» PROBLEM REQUIREMENTS: Look below for the line holding "The image size is (898, 750)." and the line holding "Given: Select the 23:00 CST time label". Transcribe exactly those lines and all lines between them, nothing more.

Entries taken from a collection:
____________________
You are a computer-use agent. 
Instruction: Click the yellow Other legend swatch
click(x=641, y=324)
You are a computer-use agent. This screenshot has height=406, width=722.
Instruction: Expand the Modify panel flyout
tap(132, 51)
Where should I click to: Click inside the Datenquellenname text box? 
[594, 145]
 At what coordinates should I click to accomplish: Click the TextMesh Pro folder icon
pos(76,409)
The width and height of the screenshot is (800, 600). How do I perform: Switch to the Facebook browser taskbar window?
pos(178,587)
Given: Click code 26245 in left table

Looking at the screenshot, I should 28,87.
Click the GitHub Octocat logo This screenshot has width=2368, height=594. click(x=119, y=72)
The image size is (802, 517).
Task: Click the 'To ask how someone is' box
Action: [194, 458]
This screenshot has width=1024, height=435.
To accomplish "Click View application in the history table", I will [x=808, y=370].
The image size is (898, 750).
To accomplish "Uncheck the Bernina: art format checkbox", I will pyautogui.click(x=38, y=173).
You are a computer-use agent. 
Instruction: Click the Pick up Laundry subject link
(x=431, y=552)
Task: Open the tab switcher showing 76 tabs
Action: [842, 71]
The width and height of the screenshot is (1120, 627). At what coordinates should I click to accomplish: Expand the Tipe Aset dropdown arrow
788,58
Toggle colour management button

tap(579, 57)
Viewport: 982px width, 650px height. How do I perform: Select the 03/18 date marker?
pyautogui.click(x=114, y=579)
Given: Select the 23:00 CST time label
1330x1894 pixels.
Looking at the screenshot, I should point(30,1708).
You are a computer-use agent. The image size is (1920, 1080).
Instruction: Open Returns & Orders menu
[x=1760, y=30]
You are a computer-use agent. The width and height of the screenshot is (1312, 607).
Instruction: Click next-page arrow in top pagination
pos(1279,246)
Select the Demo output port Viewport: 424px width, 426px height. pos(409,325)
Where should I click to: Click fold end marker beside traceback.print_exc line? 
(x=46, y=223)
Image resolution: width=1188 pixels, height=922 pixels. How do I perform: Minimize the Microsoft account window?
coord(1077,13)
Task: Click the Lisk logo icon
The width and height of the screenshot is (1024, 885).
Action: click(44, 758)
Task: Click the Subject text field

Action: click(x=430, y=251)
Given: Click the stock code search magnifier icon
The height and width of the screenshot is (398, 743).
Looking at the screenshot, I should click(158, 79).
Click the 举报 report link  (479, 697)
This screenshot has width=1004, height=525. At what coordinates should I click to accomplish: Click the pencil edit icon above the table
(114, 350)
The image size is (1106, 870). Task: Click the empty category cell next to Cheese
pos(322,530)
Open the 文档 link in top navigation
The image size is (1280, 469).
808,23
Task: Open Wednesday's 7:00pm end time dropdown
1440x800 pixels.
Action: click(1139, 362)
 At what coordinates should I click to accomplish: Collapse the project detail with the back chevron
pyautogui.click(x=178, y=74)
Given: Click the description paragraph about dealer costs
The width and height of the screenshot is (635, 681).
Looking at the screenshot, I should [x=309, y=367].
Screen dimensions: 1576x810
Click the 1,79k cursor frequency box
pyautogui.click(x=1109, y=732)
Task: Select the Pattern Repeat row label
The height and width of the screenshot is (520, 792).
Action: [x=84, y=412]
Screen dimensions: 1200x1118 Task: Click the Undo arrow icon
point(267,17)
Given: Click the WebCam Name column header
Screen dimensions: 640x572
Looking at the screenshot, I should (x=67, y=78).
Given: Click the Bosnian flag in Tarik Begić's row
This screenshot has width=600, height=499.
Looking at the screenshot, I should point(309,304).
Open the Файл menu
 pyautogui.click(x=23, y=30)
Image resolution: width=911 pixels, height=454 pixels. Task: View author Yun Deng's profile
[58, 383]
____________________
» TASK OUTPUT:
The image size is (898, 750).
To accomplish "Uncheck the Bernina: art format checkbox", I will pyautogui.click(x=38, y=173).
You are a computer-use agent. 
Instruction: Click the Pick up Laundry subject link
(x=431, y=552)
Task: Open the tab switcher showing 76 tabs
Action: [842, 71]
The width and height of the screenshot is (1120, 627). At what coordinates should I click to accomplish: Expand the Tipe Aset dropdown arrow
788,58
Toggle colour management button

tap(579, 57)
Viewport: 982px width, 650px height. How do I perform: Select the 03/18 date marker?
pyautogui.click(x=114, y=579)
Given: Select the 23:00 CST time label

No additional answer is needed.